What if, instead of treating each other's stories and experiences like content to be consumed efficiently, we extended the gift of our actual presence? What if we stopped requiring people to earn our attention and instead offered it freely?

Open window with view of green trees - creating space for fresh perspective and possibility

The question isn't whether we should be entertained or engaged - it's what we're prioritizing. In our harried worlds, we've forgotten how to stop and take a moment to really be with someone - a friend, a family member, even a stranger. We've lost the practice of asking ourselves "What piece of kindness can I share in this moment?"

So what does it actually look like to shift this pattern? How do we stop creating loneliness in each other and start creating genuine connection instead?

It starts with recognizing when we're treating someone transactionally. Notice the moments when you're half-listening because you're already thinking about what's next. When you're waiting for them to finish so you can share your response. When you're mentally calculating how long this conversation will take. That awareness itself is the first step.

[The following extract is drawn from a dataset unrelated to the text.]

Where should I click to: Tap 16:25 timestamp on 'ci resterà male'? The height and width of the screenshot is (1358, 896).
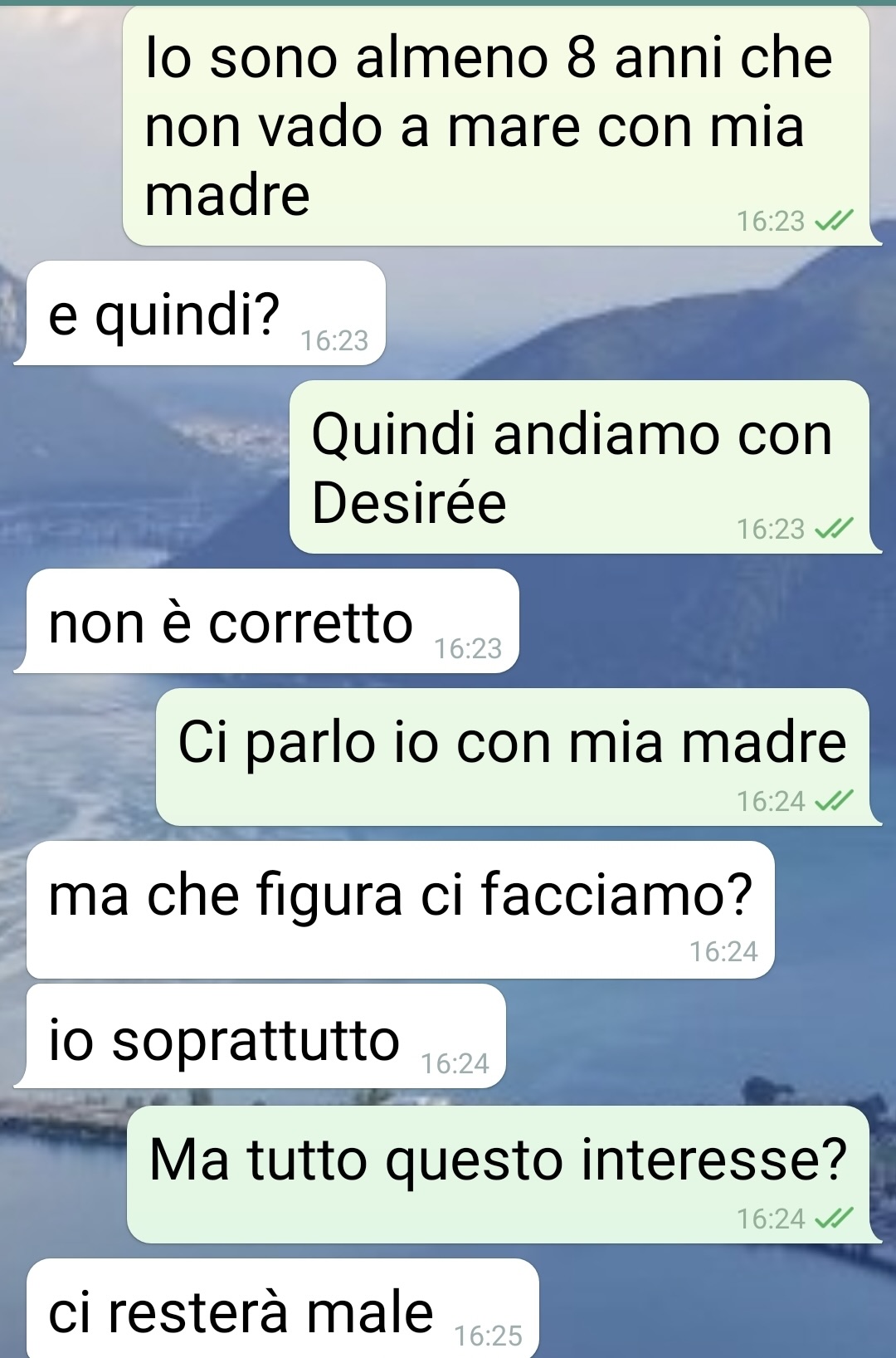(x=489, y=1336)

Then comes the practice of honest, kind boundaries. There's a world of difference between "I don't have time for this" and "I want to give this the attention it deserves, but I can't right now. Can we talk later when I can really listen?" One dismisses. The other honors both the person and your own limitations. We can be truthful about our capacity without making others feel like they don't matter.

Holding space for someone doesn't require endless time. It requires genuine presence for whatever time we have. This might look like putting your phone away during a conversation - actually away, not face-down on the table. It might mean asking "How are you?" and then actually stopping to hear the real answer, not the polite one. It might mean letting someone unfold their thoughts without rushing them to the point, trusting that the wandering path is part of how they process.

It means means recognizing that being fully present for someone - truly seeing and hearing them - is one of the most profound gifts we can offer. And it doesn't cost us anything except our willingness to slow down.

Holding space for someone doesn't require endless time. It requires genuine presence for whatever time we have.

This isn't about ignoring our own needs or having no boundaries. It's about being honest and kind about what we can offer, rather than making others shrink themselves to fit our attention spans. It's about recognizing when we're treating people as interruptions to our agenda rather than as humans worthy of our presence.

As you move through your interactions, you might ask yourself: Can I offer presence or do I expect performance? How can I make space rather than create transaction?

Because here's what I've learned through my own experiences with loneliness: When someone truly holds space for us - when they give us their full presence without requiring us to perform or edit or rush - something shifts. We feel seen. We feel valued. We feel less alone, even when we leave that conversation and return to being physically alone again. Those genuine connections carry us forward. They sustain us in ways that transactional exchanges never can.

And when we offer that same gift to others, we create small pockets of genuine connection in a world that's forgotten how to be present. We remind people that they matter, that their stories are worth hearing, that they don't have to earn our attention.

This season, as we head into gatherings that might look like those Norman Rockwell paintings or might feel nothing like them, we have a choice. We can perpetuate the transactional approach that's making us all lonely, or we can practice being genuinely present with the people in front of us.

Not perfectly. Not with endless time or energy. But with honest kindness about what we can offer, and genuine presence when we're there.

Where might you be unintentionally creating loneliness in others by treating connection as transactional? What would it look like to offer presence instead of expecting performance in just one conversation today?